I don’t have a list of 2018 resolutions. But I can single out one priority I want to do more often: get a warm hearty breakfast to jumpstart the day, especially in the winter season. A hearty breakfast for me means eggs and potatoes. I adapted Ina Garten’s country French omelet. Made it less French, and more of a kitchen-sink approach.
To add some meaty flavor, Ina uses bacon. To make it easy so that there is no excuse not making the omelet in the morning, substituting cooked or cured meats we have around in the fridge sounds reasonable. Let see, the leftover ham or turkey from the holiday feast would be wonderful. I made a large provision of caramelized onion the other day; that went into this omelet too.
To streamline this recipe, the use of cooked or cured meat like chorizo is a big plus. In the early morning, every minute counts. First, potatoes are parboiled, or pan fried, like the way Ina does in the recipe. That way, all the ingredients would be cooked thoroughly at the same time as the eggs are setting. Generally, most omelets are cooked on the stove, this recipe follows a two-step process. The egg mixture is poured onto the omelet pan at low heat on the stove. The fried potatoes and the cooked bacon, or chorizo, are sprinkled over the eggs. Then the whole pan is placed in a 350°F oven to finish cooking for another 8 minutes.
To lighten the egg mixture somewhat, I used eggs whites in addition to whole eggs. This also fulfills this week challenge at IHCC. The egg whites are leftovers from the holidays baking.
The low-and-slow finishing bake in the oven is a calming morning ritual. It gives you just enough time to get dressed, to make a cup of coffee and to get ready for the most important meal of the day.

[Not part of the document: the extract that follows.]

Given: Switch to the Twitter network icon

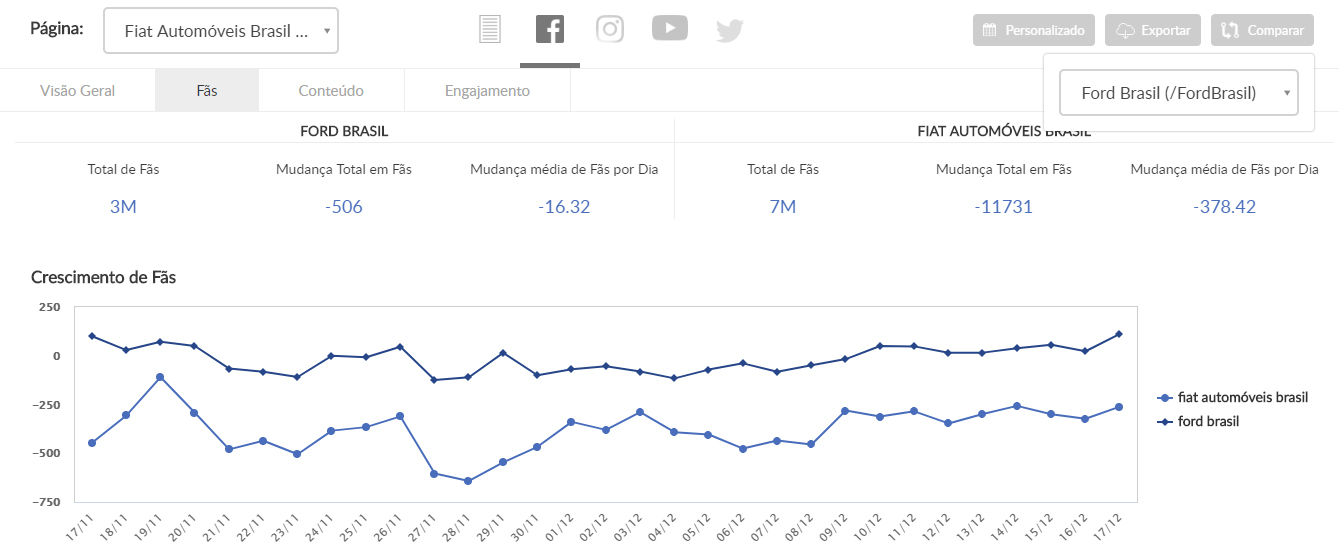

Country OmeletPrint Recipe
- 1 tablespoon good olive oil
- 3 slices thick-cut bacon, cut into 1-inch pieces, or chorizo
- 1 cup (1-inch-diced) unpeeled Yukon Gold potatoes or new potatoes
- Kosher salt and freshly ground black pepper
- 5 extra-large eggs
- 3 tablespoons milk
- 1 tablespoon unsalted butter
- 1 tablespoon fresh chopped chives or parsley
Preheat the oven to 350 degrees.
Heat the olive oil in a 10-inch ovenproof omelet pan over medium heat. Add the bacon and cook for 3 to 5 minutes over medium-low heat, stirring occasionally, until the bacon is browned but not crisp. Take the bacon out of the pan with a slotted spoon and set aside on a plate.

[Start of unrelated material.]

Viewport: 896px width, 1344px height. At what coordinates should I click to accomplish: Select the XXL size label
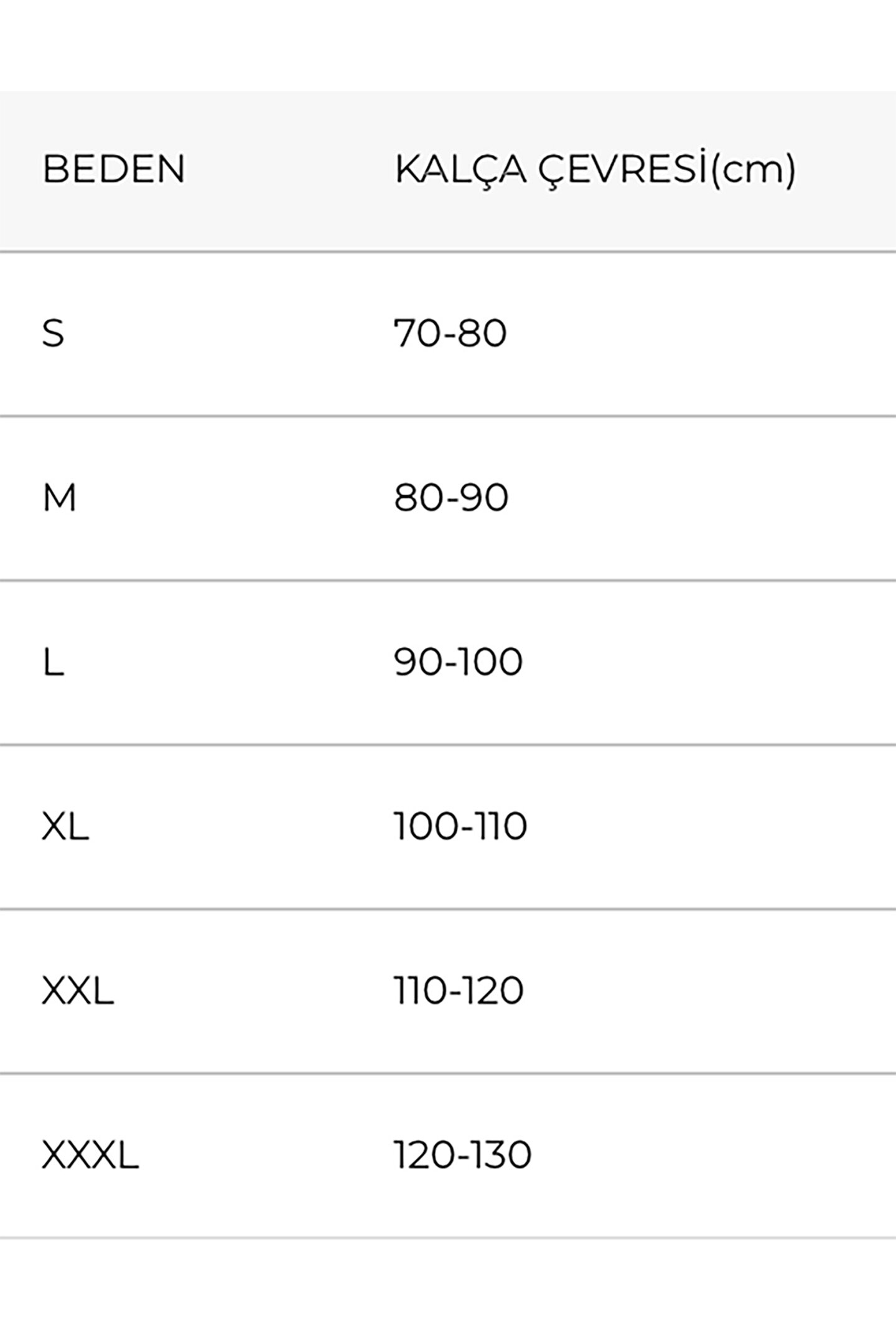click(78, 991)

Place the potatoes in the pan and sprinkle with salt and pepper. Continue to cook over medium-low heat for 8 to 10 minutes, until very tender and browned, tossing occasionally to brown evenly. Remove with a slotted spoon to the same plate with the bacon.

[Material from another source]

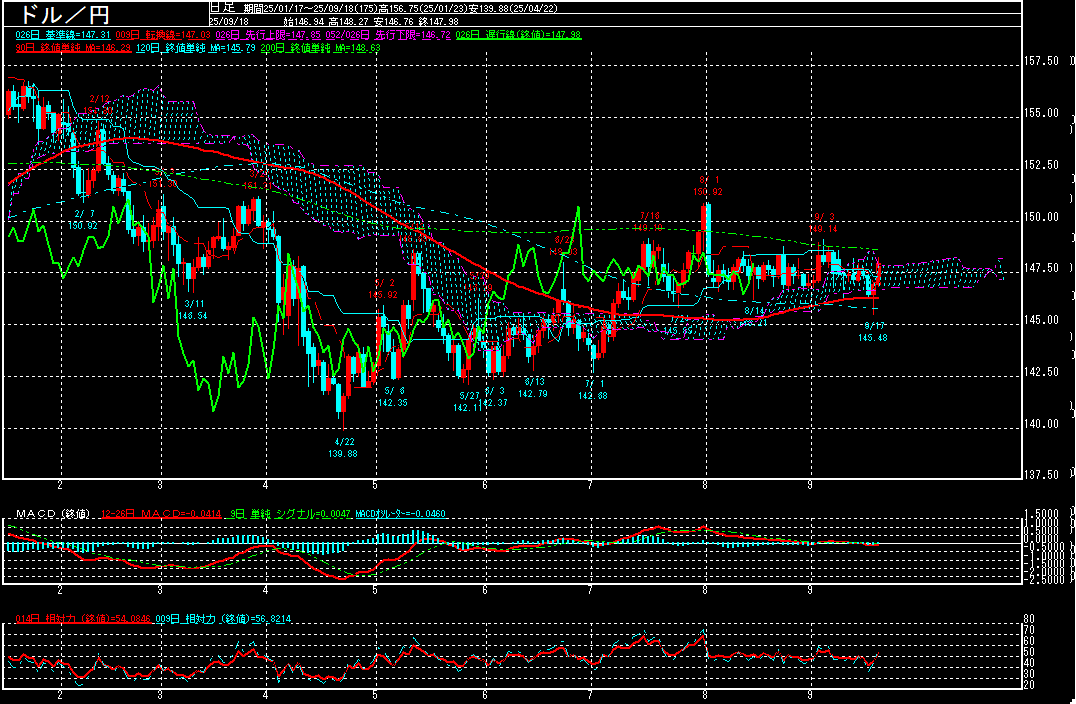The width and height of the screenshot is (1076, 704).
Task: Click the 4/22 139.88 low marker
Action: (343, 447)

Meanwhile, in a medium bowl, beat the eggs, milk, ½ teaspoon salt, and ¼ teaspoon pepper together with a fork. After the potatoes are removed, pour the fat out of the pan and discard. Add the butter, lower the heat to low, and pour the eggs into the hot pan. Sprinkle the bacon, potatoes, and chives evenly over the top and place the pan in the oven for about 8 minutes, just until the eggs are set. Slide onto a plate, divide in half, and serve hot.